:: Dataset ::
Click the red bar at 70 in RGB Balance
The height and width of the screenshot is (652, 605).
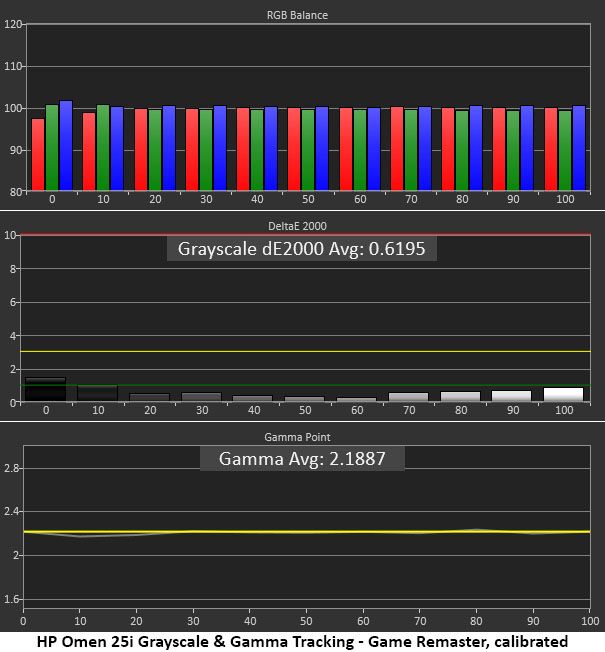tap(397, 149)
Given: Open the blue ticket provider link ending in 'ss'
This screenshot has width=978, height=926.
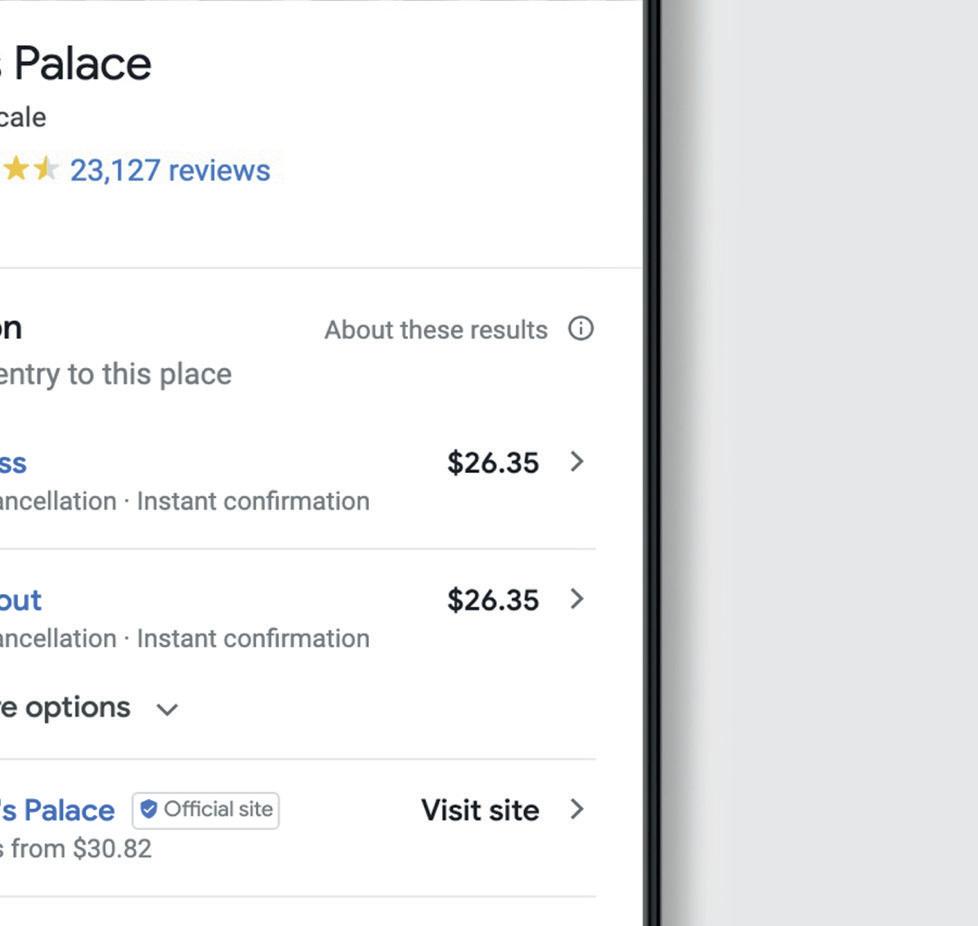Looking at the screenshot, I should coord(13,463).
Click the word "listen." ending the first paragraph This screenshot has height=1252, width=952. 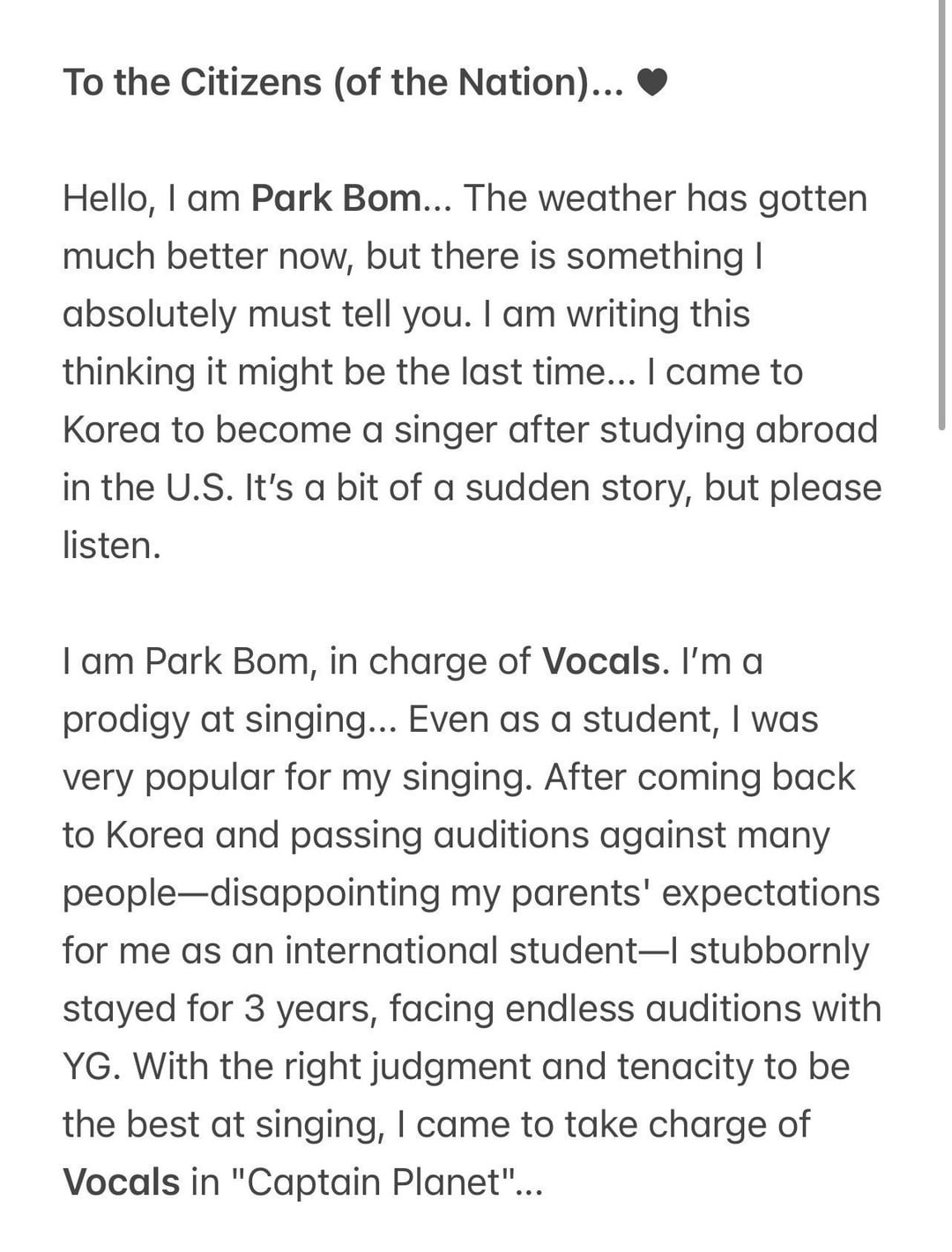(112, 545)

---

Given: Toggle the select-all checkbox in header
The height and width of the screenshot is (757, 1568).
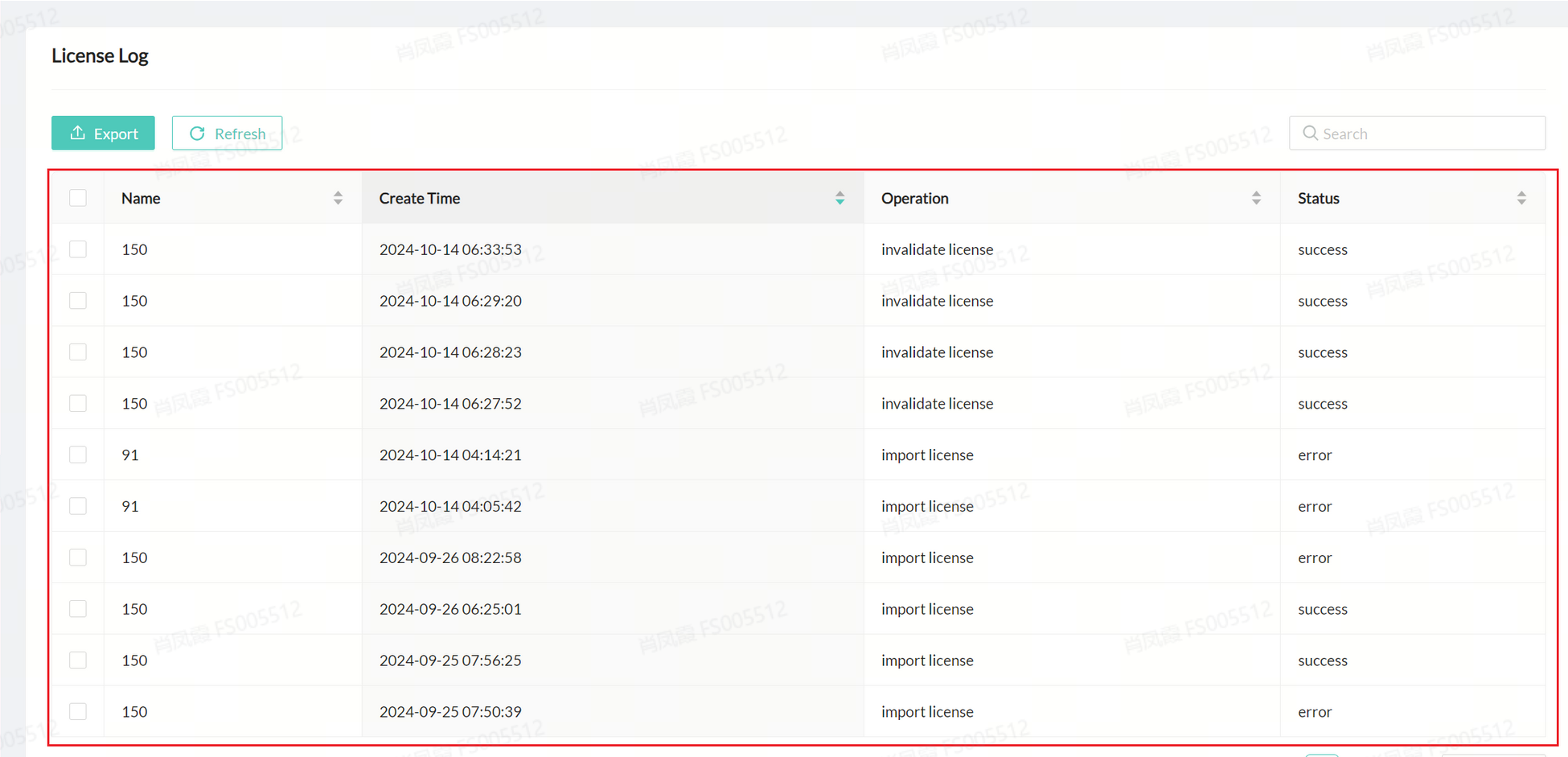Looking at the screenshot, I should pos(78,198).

:: How to complete this task ::
Filter the data for the string "Given" and copy every line that has it.

:: Response ::
Given: Open the blue ticket provider link ending in 'ss'
Given: Toggle the select-all checkbox in header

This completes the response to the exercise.